Nous roulons dans une campagne vallonnés entre les champs cultivés et les prairies où paissent chèvres et moutons. Ce soir là, arrivés dans un petit vallon, presque secret, nous empruntons un  chemin de terre pour aller explorer une cabane abandonnée qui pourrait nous servir d'abri pour la nuit froide qui s'annonce. La pièce est remplie de pierres et de détritus, elle ne convient pas. Nous repartons vers la route. C'est là que se referme le piège sicilien: peu à peu la glaise du chemin remplit nos garde boues, s'agglutine et finit par bloquer complètement nos vélos. Pas d'autre solution pour retrouver notre mobilité que de démonter les quatre roues et curer tout ça. Il fait nuit, la situation est mal engagée. Heureusement notre bonne étoile veille sur nous, nous croisions un berger et son ami qui rentrent dormir chez eux dans la ville d'à côté et nous proposent, vu notre situation, de passer la nuit dans leur cabane. Ils sont adorables ces deux compères. Un des bergers, à l'accent sicilien prononcé, fait visiter les lieux à Anne-Marie et lui explique qu'en partant le lendemain, il suffira de laisser la clef sur la porte. Sans façons il nous invite si l'on a faim à manger les oeufs frais qui sont sur la table et étale pour nous faire un oreiller deux de ses vestes sur le lit. Il faudrait réecrire la chanson pour l'Auvergnat de Brassens en italien. Nous sommes comme des rois sous les poutres de cette pièce meublée simplement. 
 
 
Dans notre cabane douillette

 
Le lendemain, nous curons tranquillement nos gardes-boue. Alors que nous avons presque fini, un cycliste  nous propose son aide. Nous avons croisé beaucoup d'Italiens à vélo. Ils affectionnent ce sport et comme tout bons Italiens qui se respectent, ils ont toujours le look adapté : lunettes, collant, petits gants et j'en passe. Ils ne manquent jamais de nous saluer d'un chaleureux "ciao".
 
L'objectif de la journée est la ville de Corleone, c'est autant la jolie route (verte sur la carte Michelin) que le nom qui nous a donné envie d'y passer. Peut-être allons nous y croiser le "parrain" de Coppola?

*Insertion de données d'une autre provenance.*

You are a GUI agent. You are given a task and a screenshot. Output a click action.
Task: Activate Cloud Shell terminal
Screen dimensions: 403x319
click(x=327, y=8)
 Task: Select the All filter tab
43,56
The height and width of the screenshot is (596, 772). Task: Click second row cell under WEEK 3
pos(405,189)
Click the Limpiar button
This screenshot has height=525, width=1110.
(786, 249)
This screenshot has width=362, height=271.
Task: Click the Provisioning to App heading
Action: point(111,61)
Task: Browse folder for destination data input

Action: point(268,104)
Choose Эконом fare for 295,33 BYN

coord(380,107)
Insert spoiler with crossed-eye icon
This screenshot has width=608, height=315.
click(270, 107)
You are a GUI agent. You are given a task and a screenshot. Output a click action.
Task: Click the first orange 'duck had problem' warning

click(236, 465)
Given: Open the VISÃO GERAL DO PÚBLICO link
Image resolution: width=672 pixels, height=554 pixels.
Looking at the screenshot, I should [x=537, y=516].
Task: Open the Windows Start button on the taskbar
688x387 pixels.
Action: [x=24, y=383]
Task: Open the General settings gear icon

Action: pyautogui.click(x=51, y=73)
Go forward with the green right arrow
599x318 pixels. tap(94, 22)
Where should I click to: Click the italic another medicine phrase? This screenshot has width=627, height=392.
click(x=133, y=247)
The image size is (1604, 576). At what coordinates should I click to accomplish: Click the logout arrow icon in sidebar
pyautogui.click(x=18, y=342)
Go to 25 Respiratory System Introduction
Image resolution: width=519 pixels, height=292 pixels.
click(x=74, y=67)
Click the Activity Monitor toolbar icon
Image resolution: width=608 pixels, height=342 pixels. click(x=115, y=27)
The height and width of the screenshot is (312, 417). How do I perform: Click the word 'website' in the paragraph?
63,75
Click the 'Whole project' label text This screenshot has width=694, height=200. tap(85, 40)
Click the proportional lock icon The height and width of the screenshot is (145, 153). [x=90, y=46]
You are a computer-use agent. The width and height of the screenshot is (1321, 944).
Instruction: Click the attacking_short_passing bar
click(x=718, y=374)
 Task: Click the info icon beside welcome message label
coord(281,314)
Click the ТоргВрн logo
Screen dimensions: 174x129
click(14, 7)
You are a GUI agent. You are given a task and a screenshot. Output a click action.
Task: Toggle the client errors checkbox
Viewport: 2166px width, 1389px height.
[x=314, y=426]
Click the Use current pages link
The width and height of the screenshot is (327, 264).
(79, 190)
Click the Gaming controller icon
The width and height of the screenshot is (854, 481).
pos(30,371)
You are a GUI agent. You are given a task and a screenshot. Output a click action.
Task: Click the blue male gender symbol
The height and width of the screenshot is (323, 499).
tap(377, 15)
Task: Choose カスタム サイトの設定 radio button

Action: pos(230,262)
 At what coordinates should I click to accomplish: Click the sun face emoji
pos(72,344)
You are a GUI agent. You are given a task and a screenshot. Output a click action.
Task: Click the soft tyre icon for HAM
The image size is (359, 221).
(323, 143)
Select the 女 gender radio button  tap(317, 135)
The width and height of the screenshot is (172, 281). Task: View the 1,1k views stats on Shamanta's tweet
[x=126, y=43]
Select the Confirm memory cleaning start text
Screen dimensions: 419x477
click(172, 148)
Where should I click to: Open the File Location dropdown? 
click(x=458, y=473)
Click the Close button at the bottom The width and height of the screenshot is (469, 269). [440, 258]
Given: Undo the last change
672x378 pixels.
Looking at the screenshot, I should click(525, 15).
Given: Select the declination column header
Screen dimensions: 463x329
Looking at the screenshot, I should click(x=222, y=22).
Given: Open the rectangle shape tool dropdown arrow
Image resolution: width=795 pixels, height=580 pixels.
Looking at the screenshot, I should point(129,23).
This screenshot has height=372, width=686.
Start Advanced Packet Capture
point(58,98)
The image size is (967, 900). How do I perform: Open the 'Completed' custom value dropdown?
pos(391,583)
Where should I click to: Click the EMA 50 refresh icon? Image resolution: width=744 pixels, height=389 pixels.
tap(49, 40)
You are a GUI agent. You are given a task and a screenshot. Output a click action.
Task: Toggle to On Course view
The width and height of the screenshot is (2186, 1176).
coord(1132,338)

Vu la fraicheur des nuits (la température descend sous les 5°C) et vu que nous avons renvoyé notre duvet performant en France, nous relançons l'opération "hébergement catholique". Première église, échec. Nous apprenons que le prêtre vit à 20km de là et qu'il est rentré chez lui depuis belle lurette. 2ème église, échec. Le prêtre de la cathédrale est bien trop class pour recevoir des routards boueux comme nous, mais les jeunes qui nous ont mené jusqu'à lui nous suggèrent une autre église où le prêtre s'occupe de scouts. Alléluia! Il nous ouvre une salle dans un pavillon proche de l'église sans même nous poser de questions. Nous étalons nos tapis de sol sur le carrelage, entre les tables pour enfants, les dessins et les armures en carton des scouts, heureux de passer la nuit au chaud.
 
 
Scout toujours!
 
 
Campagne après Corleone

 
Le lendemain, nous filons vers Palerme. Nous traversons de grands champs d'arbres à kaki qui croulent sous les fruits oranges. Nous en faisons des "orgies" à chaque pique-nique. Nous avons connu la Sicile automnale, celle de la pluie, de la récolte des olives, des pommes et des kakis. 
A postériori, nous regrettons de n'avoir passé qu'une courte nuit à Palerme qui aurait mérité plus d'égards; mais déjà, nous sommes sur un autre ferry qui contourne la Sicile et s'apprête à traverser vers l'Afrique.